Pak Zulkifli Yus (Wakil Ketua PA Jakarta Barat) sebagai pemimpin rapat menjawab, “Kerjakan apa yang menjadi tugas pokok kita sebaik mungkin. Jangan menyalahkan atau mengeluhkan kondisi yang kita miliki. Kita tidak akan pernah bisa maju berkembang kalau hanya berdebat tentang keterbatasan “Pak komputer ini dah gak layak pakai..Pak komputer saya kena virus jadi gak bisa bikin BAP...Pak laporan telat karena listrik padam,..Pak kita gak punya dana untuk kegiatan ini…Pak kita gak bisa karena ini dan itulah..dan berbagai alasan kekurangan selalu dicari” Mari kita kalahkan kondisi kantor kita ini dengan semangat untuk maju. Indahnya sebuah keberhasilan akan kita rasakan kalau itu hasil dari sebuah perjuangan.”

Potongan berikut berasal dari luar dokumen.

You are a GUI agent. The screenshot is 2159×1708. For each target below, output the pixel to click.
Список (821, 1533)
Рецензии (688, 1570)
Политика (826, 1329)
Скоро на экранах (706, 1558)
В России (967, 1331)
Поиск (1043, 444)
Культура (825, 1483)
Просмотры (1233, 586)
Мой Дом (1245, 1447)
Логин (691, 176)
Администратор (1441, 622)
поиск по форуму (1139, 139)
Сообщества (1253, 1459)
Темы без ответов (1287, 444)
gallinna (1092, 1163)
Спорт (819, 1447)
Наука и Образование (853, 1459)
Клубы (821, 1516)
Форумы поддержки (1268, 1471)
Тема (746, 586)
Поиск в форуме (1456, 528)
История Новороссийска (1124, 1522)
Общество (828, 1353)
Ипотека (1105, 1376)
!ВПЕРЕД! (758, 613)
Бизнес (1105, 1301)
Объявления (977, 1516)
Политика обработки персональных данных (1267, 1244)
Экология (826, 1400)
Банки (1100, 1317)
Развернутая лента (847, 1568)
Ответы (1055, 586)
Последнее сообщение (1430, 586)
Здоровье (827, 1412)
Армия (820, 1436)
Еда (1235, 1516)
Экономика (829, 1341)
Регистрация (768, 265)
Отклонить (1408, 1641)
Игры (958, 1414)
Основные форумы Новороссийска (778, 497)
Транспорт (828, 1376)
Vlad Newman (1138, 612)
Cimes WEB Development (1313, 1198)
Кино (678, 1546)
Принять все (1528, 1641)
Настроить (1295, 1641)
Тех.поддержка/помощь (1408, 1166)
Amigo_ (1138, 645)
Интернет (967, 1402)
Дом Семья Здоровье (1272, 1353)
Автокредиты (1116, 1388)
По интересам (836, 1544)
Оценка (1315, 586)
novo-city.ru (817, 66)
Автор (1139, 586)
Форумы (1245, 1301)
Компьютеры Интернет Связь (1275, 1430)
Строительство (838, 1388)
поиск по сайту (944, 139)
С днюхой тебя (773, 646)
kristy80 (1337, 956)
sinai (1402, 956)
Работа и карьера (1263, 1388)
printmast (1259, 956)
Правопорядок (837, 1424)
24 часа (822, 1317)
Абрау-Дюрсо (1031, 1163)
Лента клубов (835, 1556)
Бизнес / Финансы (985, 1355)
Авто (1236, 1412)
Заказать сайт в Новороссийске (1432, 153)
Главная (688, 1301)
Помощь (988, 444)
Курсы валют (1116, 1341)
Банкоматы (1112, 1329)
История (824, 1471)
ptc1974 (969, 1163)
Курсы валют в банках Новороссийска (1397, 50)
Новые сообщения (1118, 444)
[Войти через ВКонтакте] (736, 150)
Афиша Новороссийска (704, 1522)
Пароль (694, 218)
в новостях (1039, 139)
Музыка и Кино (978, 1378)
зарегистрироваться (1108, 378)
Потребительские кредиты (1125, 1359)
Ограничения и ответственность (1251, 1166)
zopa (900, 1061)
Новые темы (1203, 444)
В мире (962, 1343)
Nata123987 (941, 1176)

“Pak, kalau kondisi normal mungkin pak, coba kalau kondisinya musim hujan. Masyarakat ogah datang ke Peradilan yang agung ini dan semua aktivitas kita lumpuh total, saat itu yang hanya kita pikirkan menyelamatkan berkas dan bagaimana cepat pulang ke rumah agar jangan sampai nginap di kantor gara-gara semua jalanan tutup karena banjir” Tanya salah seorang yang hadir.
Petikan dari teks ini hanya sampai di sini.